Most importantly, efforts to inform patients about expanded access may be in vain as long as major obstacles are not removed, including knowledge gaps among physicians. It is imperative that physicians are educated about possibilities for expanded access and its regulatory processes. Information and education may also help address physicians’ liability concerns. In addition, solutions should be sought for the general reluctance among pharmaceutical companies to supply investigational drugs outside the context of clinical trials. Commercial initiatives like myTomorrows and Idis Managed Access can assist companies with the expertise and infrastructure required for offering investigational drugs through expanded access programs. Moreover, in some countries, companies are allowed to charge, either freely or ‘direct costs’ only [9] for unapproved drugs, which may incentivize them to open up to expanded access. But the problem of funding in expanded access runs deeper: health insurers in many countries are commonly unwilling to reimburse the costs of unapproved drugs. Whereas some patients will be able to amass the required sums, out of pocket or through fund-raising campaigns [5], others will not, which gives rise to ethical concerns related to equal access.

Some of these challenges can be overcome through the development of consistent policies for expanded access. As of yet, companies have not been transparent about the conditions under which they will agree to provide expanded access. The recently adopted 21st Century Cures Act in the US requires that companies develop policies for expanded access and make these policies publicly known on their websites [10]. Other countries should follow suit, for it is important that patients and physicians know what to expect from expanded access. There is no consensus yet, however, on what adequate policies for expanded access look like, or which criteria should be used to determine whether or not patients are eligible for expanded access. The responsibility to devise the contours of such policies should not be shifted onto pharmaceutical companies, but taken on by a variety of stakeholders, including physicians, patients, policy-makers and payers. Together, they must address the fundamental question whether or not there is a place for expanded access in their healthcare systems, and if yes, how this place should be set up to allow for the responsible use of investigational drugs in patients who have run out of standard treatment options and cannot participate in clinical trials.
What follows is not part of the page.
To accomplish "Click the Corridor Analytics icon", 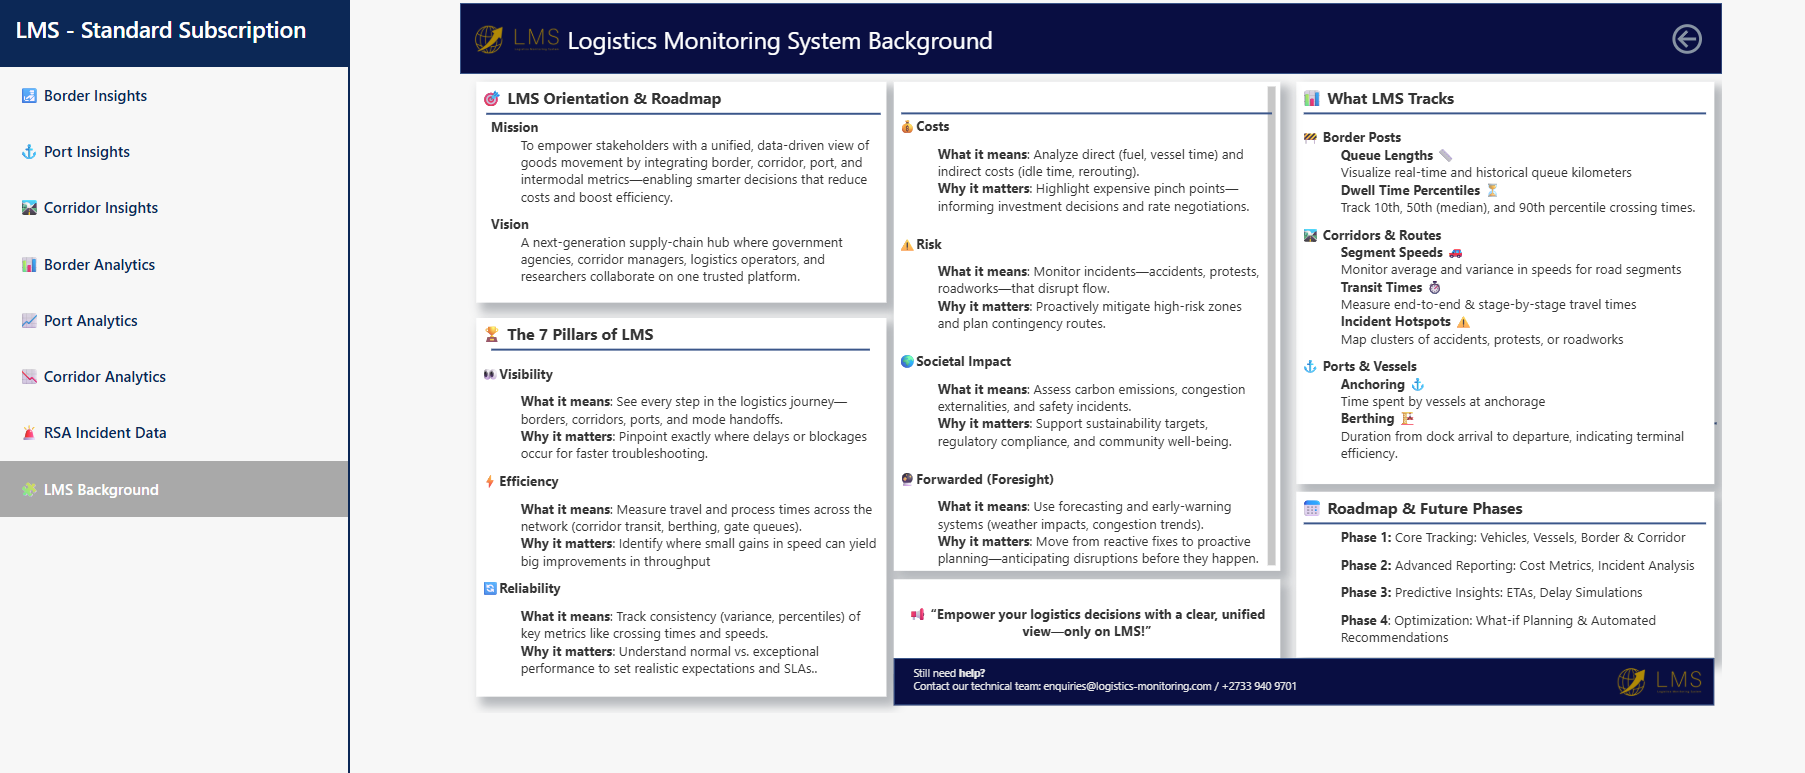I will [x=29, y=377].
Efforts to facilitate expanded access will only give patients ‘false hope’ as long as current practical barriers and ethical issues are not tackled. These include knowledge gaps, financial constraints, regulatory processes, health disparities, and threats to clinical drug development. Over the next few years, patients, physicians, policy-makers and pharmaceutical companies must work together to develop policies and systems to ensure equitable, safe and well-informed expanded access for patients with unmet medical needs.